По сообщению русского криминалиста И.Я. Фойницкого, некто Дефорж был брошен в камеру площадью в 8 квадратных аршин, куда дневной свет проникал лишь через темное отверстие в церковном полу. В камере под церковью узник пробыл три года, а когда его освобождали, то были приняты все меры, чтобы от быстрого перехода к свету он не потерял зрение.
В России всякий узник, направлявшийся в «тесное заточение» монастыря, сопровождался инструкцией, в которой указывалось, как его содержать, как охранять и т. д. Почти каждый из доставляемых в монастырскую тюрьму арестантов предварительно подвергался жесточайшему наказанию, о чем тоже говорилось в церковных актах. Например, «бить кнутом нещадно и, вырезав ноздри… скована в ручных и ножных кандалах содержать в особом уединенном месте под крепким караулом». Самых опасных преступников, которых предписывалось держать «до смерти неисходно» в особо уединенном месте, сажали в «каменные мешки». Их устраивали в стенах верхних этажей крепостных башен, и представляли они собой каменное помещение длиной около полутора метров, шириной чуть более метра и высотой три метра. У одной из стен выкладывалась каменная лавочка шириной около одного метра; маленькое окошечко «каменного мешка» было такой ширины, чтобы в него можно было только просунуть руку с едой. В таком месте невозможно было лечь, и несчастный узник годами сидел в полусогнутом положении.

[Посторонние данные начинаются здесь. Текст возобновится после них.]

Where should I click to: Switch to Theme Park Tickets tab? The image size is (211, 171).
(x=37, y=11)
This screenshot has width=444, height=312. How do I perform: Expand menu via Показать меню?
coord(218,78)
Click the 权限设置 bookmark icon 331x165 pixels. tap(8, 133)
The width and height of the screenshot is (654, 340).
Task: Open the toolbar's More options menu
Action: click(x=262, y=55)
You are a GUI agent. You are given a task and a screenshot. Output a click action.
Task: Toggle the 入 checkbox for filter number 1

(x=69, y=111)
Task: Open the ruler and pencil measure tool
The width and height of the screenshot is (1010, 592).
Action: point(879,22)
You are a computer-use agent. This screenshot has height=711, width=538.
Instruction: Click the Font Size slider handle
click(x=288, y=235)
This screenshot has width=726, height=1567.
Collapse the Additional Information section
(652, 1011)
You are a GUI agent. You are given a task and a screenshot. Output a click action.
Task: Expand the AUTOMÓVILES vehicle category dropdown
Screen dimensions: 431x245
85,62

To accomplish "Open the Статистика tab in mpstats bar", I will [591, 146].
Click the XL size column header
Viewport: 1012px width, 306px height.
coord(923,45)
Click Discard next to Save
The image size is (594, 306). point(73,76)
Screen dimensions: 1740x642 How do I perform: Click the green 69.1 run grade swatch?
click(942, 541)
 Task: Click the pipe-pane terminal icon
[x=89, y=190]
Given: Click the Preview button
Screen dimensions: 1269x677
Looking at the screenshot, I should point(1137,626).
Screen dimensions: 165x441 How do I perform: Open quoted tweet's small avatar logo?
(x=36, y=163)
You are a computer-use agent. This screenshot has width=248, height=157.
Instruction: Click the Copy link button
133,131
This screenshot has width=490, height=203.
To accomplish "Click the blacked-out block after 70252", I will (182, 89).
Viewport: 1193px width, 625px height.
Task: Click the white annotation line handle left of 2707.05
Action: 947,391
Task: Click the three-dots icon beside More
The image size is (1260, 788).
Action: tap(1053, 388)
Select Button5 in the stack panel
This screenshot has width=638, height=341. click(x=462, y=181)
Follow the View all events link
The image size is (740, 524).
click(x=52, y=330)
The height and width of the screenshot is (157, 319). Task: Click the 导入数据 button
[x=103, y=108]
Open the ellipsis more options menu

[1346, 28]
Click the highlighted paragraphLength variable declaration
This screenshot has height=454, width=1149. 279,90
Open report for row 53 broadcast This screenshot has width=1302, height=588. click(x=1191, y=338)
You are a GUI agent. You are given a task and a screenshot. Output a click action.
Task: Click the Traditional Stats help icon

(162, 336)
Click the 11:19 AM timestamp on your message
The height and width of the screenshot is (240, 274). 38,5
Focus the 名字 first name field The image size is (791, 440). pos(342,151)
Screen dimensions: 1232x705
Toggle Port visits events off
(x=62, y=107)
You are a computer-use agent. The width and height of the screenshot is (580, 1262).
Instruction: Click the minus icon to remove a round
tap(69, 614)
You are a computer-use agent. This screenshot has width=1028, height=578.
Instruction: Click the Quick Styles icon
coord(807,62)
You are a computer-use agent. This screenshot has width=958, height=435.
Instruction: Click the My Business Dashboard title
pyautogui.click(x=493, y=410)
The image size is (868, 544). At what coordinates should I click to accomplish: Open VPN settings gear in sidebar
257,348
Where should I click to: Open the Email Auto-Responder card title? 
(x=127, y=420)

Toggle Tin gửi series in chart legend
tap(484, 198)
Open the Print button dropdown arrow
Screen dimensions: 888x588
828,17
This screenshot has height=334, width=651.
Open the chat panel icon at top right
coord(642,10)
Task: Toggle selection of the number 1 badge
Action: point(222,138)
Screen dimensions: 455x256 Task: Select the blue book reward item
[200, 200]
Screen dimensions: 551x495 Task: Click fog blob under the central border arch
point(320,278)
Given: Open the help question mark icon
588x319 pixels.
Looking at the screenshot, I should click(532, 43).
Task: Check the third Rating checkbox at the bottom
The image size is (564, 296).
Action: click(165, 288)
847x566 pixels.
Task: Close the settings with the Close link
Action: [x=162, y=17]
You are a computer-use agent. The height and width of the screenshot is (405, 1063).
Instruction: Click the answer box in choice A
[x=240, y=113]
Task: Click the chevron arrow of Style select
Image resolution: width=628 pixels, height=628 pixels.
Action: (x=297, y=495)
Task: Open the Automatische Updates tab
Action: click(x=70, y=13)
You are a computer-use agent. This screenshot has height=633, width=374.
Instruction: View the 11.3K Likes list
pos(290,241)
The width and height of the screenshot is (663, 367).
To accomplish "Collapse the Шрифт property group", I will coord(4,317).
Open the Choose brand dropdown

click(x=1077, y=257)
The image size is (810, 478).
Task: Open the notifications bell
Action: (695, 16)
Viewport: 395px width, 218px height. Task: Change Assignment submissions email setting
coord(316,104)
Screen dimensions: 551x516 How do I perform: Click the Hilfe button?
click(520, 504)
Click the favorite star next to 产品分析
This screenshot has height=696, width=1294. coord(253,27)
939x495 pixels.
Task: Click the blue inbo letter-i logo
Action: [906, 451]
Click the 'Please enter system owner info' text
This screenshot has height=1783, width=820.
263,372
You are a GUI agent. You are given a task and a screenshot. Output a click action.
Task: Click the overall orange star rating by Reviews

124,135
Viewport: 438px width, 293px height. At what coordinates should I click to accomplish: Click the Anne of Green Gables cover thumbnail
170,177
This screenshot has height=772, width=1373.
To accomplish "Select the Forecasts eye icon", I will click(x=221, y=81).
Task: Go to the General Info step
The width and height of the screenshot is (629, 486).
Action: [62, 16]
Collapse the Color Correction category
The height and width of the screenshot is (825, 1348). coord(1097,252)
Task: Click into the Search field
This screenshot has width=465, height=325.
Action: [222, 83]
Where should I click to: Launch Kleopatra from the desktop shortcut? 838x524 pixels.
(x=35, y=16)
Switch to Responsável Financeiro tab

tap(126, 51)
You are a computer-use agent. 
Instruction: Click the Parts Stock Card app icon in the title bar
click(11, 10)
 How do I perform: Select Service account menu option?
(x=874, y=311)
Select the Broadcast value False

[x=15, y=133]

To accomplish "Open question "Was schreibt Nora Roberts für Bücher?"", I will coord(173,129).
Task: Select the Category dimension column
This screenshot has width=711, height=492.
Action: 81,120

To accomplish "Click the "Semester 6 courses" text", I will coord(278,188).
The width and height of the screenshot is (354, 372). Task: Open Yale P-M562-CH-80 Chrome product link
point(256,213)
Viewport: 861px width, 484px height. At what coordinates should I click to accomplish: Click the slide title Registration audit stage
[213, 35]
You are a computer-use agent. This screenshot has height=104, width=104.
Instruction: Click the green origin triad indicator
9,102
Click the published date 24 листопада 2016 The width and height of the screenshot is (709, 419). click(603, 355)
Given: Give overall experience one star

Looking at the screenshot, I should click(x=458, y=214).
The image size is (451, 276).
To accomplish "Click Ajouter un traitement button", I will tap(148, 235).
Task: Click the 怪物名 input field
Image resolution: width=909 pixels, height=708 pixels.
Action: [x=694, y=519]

В одном из казематов Николо-Корельского монастыря был замурован новгородский епископ Феодосий Яновский – соперник и враг Феофана Прокоповича. Он был брошен на хлеб и воду в тюремную «келью», находившуюся под церковью, «за дерзость» против императрицы Екатерины I и «за бранные слова на дворцовый караул». «Келья» его была запечатана губернаторской печатью с предписанием «содержать Яновского накрепко, а придет смерть – похоронить в том же монастыре». В тюрьме Ф. Яновский провел чуть более семи месяцев, а потом было приказано перевести узника из запечатанного каземата в другую келью. Но заключенный был уже так плох, что не мог ходить, и его несли на руках.
Но самыми ужасными были «земляные тюрьмы», которые обычно устраивались под башнями. Они представляли собой вырытую в земле яму глубиной около 2,5 метра. Края ее облицовывались кирпичом или просто плитняком; иногда в нее вставлялся сруб, а для спанья узнику постилали солому. Крыша «земляной тюрьмы» состояла из досок, покрытых тонким слоем земли или дерна; в крыше имелось отверстие, в которое можно было поднять и опустить узника и подать ему еду. Отверстие это запиралось на замок, ключ от которого хранился у монахов. В таких «погребах» разводилось множество крыс и паразитов, и часто заключенных вынимали оттуда с отъеденными пятками, носом или ушами, о чем тоже свидетельствуют монастырские акты. Давать же узнику что-либо для своей защиты строго запрещалось под угрозой самому оказаться в «земляной тюрьме». За годы долгого заключения в «земляной тюрьме» люди теряли рассудок, а чтобы они не кричали и не протестовали, им нередко отрезали языки.